New Study Shows Duchenne's Effect on the Brain Might Be Reversed

Recent research has shown that uncovered that Duchenne muscular dystrophy (DMD), primarily recognized for its severe muscle degeneration, also significantly impacts the brain.

The research, published as a study in Molecular Medicine in March 2025, noted the condition leads to a range of cognitive and behavioral challenges, many of which could potentially be reversed.

Dariusz C. Gorecki, Ph.D., professor of molecular medicine at the University of Portsmouth in England and the senior author, noted DMD affects both the muscle (progressive degeneration and wasting) and brain (cognitive and behavioral abnormalities). Although muscle damage invariably leads to premature mortality, brain symptoms are variable, with 30% of those with DMD experiencing a severe impairment.

Dariusz C. Gorecki, Ph.D.

“Understandably, therapeutic efforts were aimed at muscle symptoms, for which we still have no effective treatment,” he told MHE by email. “However, if they occur, the neuropsychiatric abnormalities exacerbate the disease and complicate care dramatically. Imagine a severe physical disability and, on top of it, cognitive and behavioral problems involving attention deficit hyperactivity disorder (ADHD) and autism spectrum disorder (ASD).”

He added that the researchers do not understand why the absence of dystrophin in the brain causes so many different abnormalities.

“One acknowledged component of the cognitive deficit variability is the natural IQ spread: DMD removes about 15 IQ points across all patients, so somebody starting with an IQ of 100 to 120 would not show any deficit; only those at the lower spectrum of the norm would,” Gorecki said.

There are three full-length dystrophins, the deletion of which causes DMD. Only one is found in muscle, but it is the brain that expresses the greatest variety, with two types found in specific brain regions and cells — the hippocampus and cerebral cortex in the cerebrum and Purkinje neurons in the cerebellum, Gorecki explained. If their levels or distribution fluctuate across populations, this could cause the variability.

“Moreover, while muscle disease is progressive, brain abnormalities are not; they appear to happen in development,” Gorecki continued. “But we had little idea when and where in development. We tried to answer these questions in a mouse model of DMD. It is not possible to study human brains, and cell models are too simplistic. We hoped that by comparing two brain regions, the cerebrum and cerebellum, at two timepoints — early after birth and in early adulthood — we would identify a common abnormality caused by the absence of dystrophin irrespective of its localization in the brain and the stage of development.”

There may be another potential reason for the variability, with the researchers pointing out that the organic defects caused by the loss of dystrophin in specific brain regions can be exaggerated by inflammatory mediators released from chronically inflamed dystrophic muscle. Early after birth there is yet no muscle inflammation, while the adult brain would have been significantly exposed.

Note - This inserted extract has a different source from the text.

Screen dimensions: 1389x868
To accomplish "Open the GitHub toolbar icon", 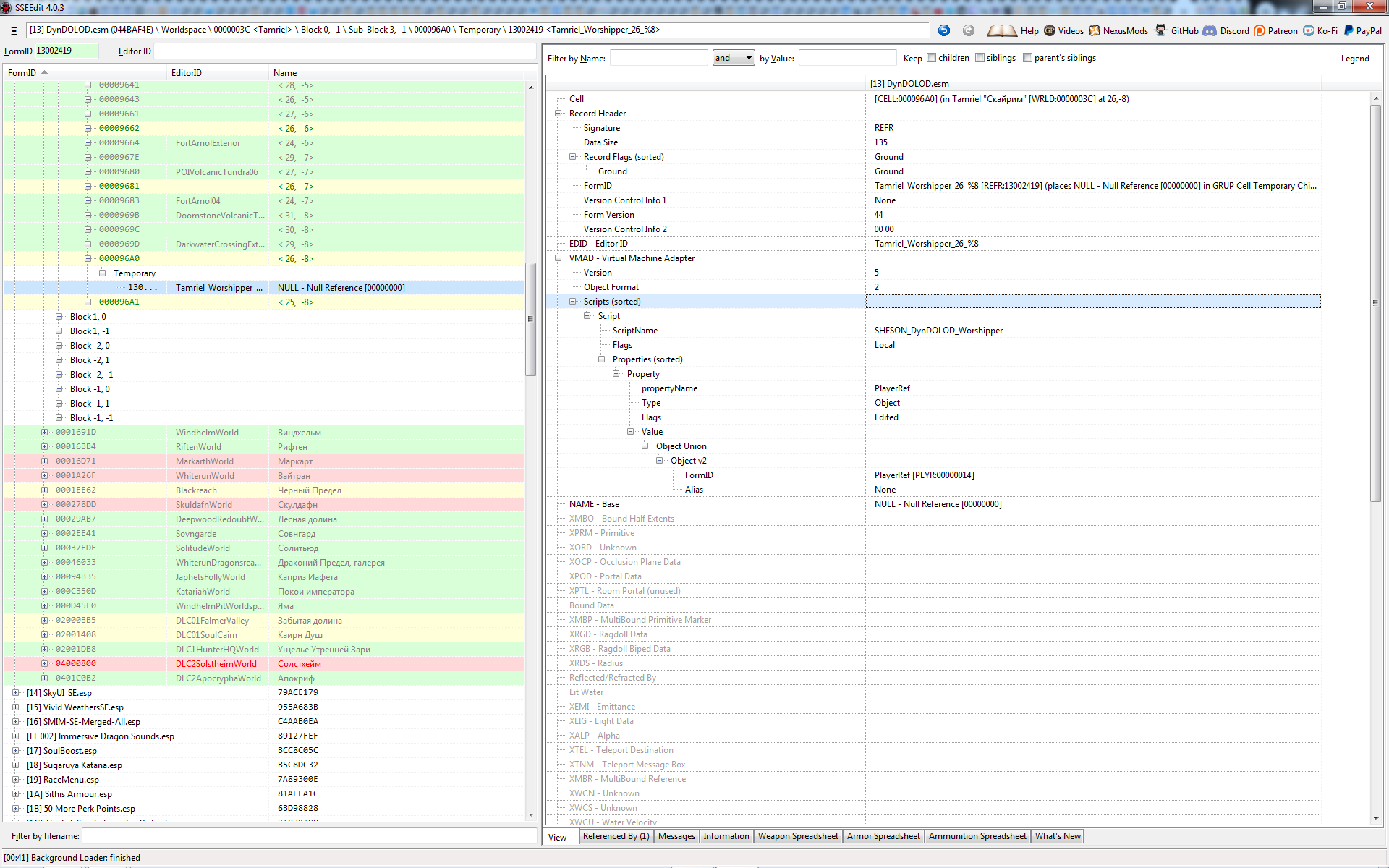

“For the first time, we demonstrated that the dystrophic alterations are unique to the cerebrum and cerebellum and vary substantially between young and adult brains,” Gorecki said. “The common anomaly appears to affect the mRNA processing pathways. This could result in great variability of symptoms, as different cells in specific brain regions express different mRNAs, and their wrong processing would cause variable consequences.”

During the testing, abnormalities in the cerebrum were significantly more pronounced in younger mice, which means that they occur sometimes during development in utero. But the cerebellum had few changes in youngsters, which indicates that DMD affects the functional maturation of the cerebellum, a process that occurs postnatally.

“These late dystrophic alterations may therefore be amenable to therapeutic intervention, offering potential avenues for mitigating DMD-related neuropsychiatric defects,” Gorecki said. “Of course, further studies are needed, and I do not want to speculate right now what could be done therapeutically, as it would be irresponsible at this stage. There is nothing worse than false hopes. However, we know now that some DMD deficits may be targetable and that we should start as early as possible.”

In fact, Gorecki sees two windows of opportunity from the study.

“The growing area of in utero interventions may be applicable to DMD from carriers,” he said. “However, due to the high frequency of new mutations, DMD prenatal diagnosis will not catch 30% of patients. Yet, DMD can be diagnosed in newborns by a simple and cheap blood test.  At least some of the late cerebellar abnormalities might be targetable, hopefully reducing the symptoms.”